Laode M Syarif: Rapor Negara Hukum Indonesia Merah
Direktur Eksekutif Kemitraan Laode M Syarif menyampaikan rapor negara hukum Indonesia merah.
Penulis: Dennis Destryawan
Editor: Hendra Gunawan
Laporan Wartawan Tribunnews.com, Dennis Destryawan
TRIBUNNEWS.COM, JAKARTA -- Direktur Eksekutif Kemitraan Laode M Syarif menyampaikan rapor negara hukum Indonesia merah.
Ia mengatakan skor indeks negara hukum Indonesia 2023 mengalami stagnan mengacu pada laporan World Justice Project.
Berdasarkan laporan World Justice Project, skor indeks negara hukum Indonesia atau rule of law pada tahun 2023 ada di level 0,53 (dengan nilai 1 sebagai nilai tertinggi).
Baca juga: Pakar Sebut Gugatan dan Putusan MK Bentuk Pembegalan Hukum Demi Loloskan Anak Muda
Skor ini sama dengan skor pada tahun lalu. Skor ini menempatkan Indonesia pada peringkat 66 dari 142 negara.
"Skor ini mengindikasikan stagnasi dalam perkembangan pembangunan hukum di Indonesia, sesuatu yang jelas memprihatikan," ujar Laode saat dihubungi, Kamis (26/10/2023).
Laode menambahkan bahwa stagnasi ini sudah terjadi sejak tahun 2015 hingga 2023, dimana skor Indonesia “konsisten” diangka 0.52-0.53.
"Jika membandingkan dengan penilaian pada dunia pendidikan, rapor negara hukum Indonesia bisa dianggap merah," lanjut Laode.
Laode berujar tersebut cukup mengejutkan, karena sepanjang dua tahun belakangan cukup banyak kondisi yang mengindikasikan terjadinya kemunduran pada sektor hukum.
Ia mencontohkan, misalnya penangkapan para penegak hukum, baik karena dugaan korupsi, kolusi dan nepotisme (KKN), penyalahgunaan kewenangan, kriminalisasi terhadap aktivis dan pejuang HAM.
Baca juga: Dialog dengan Mahfud MD, Sejumlah Ekonom Dukung Penegakan Hukum Demi Kepastian Bisnis dan Investasi
"Dan yang baru-baru ini terjadi, beberapa pelanggaran etik oleh pimpinan KPK, dan pelemahan MK," kata Laode.
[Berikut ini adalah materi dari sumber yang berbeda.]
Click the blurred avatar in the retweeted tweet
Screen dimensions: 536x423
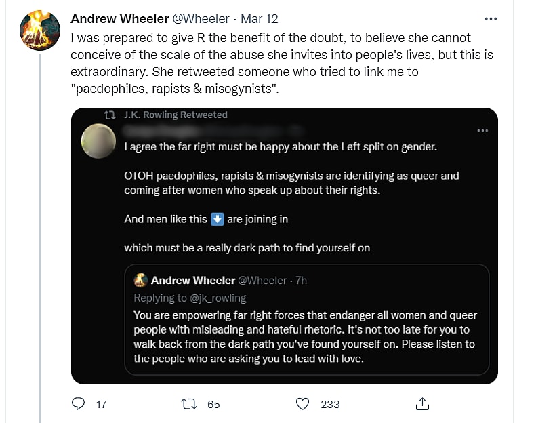coord(98,140)
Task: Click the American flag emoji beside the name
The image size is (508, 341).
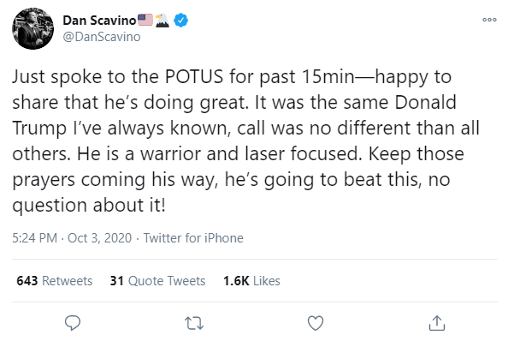Action: point(145,20)
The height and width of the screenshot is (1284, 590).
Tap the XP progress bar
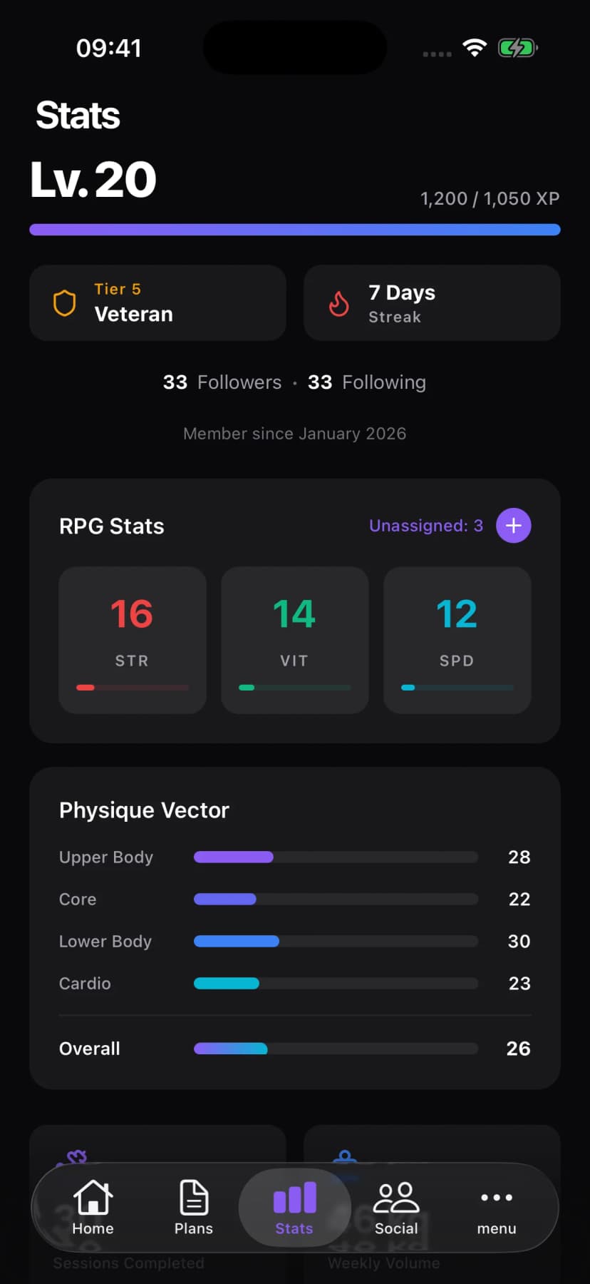[294, 229]
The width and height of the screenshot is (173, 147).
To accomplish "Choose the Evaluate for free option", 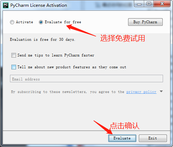I will (x=41, y=22).
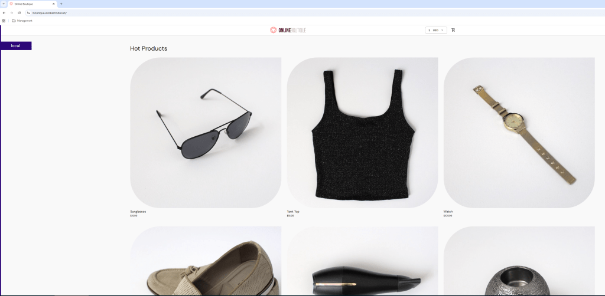This screenshot has height=296, width=605.
Task: Open the shopping cart icon
Action: [453, 30]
Secara kumulatif, faktor yang nilainya ‘hijau’ hanyalah yang terkait ‘ketertiban dan keamanan’ dengan skor 0,71, diikuti dengan ‘pembatasan kekuasaan pemerintah’ dengan skor 0,66. Sisanya, di bawah skor 0,58.
Lebih lanjut, terjadi peningkatan 0,3 poin terkait efektifitas peradilan pidana, dari peningkatan nilai atas kinerja (kompetensi dan kecepatan kerja) penuntutan dan pengadilan.
"Peningkatan ini kemungkinan didorong oleh perbaikan kinerja, khususnya kejaksaan, dalam penanganan kasus-kasus korupsi besar," ucap Laode.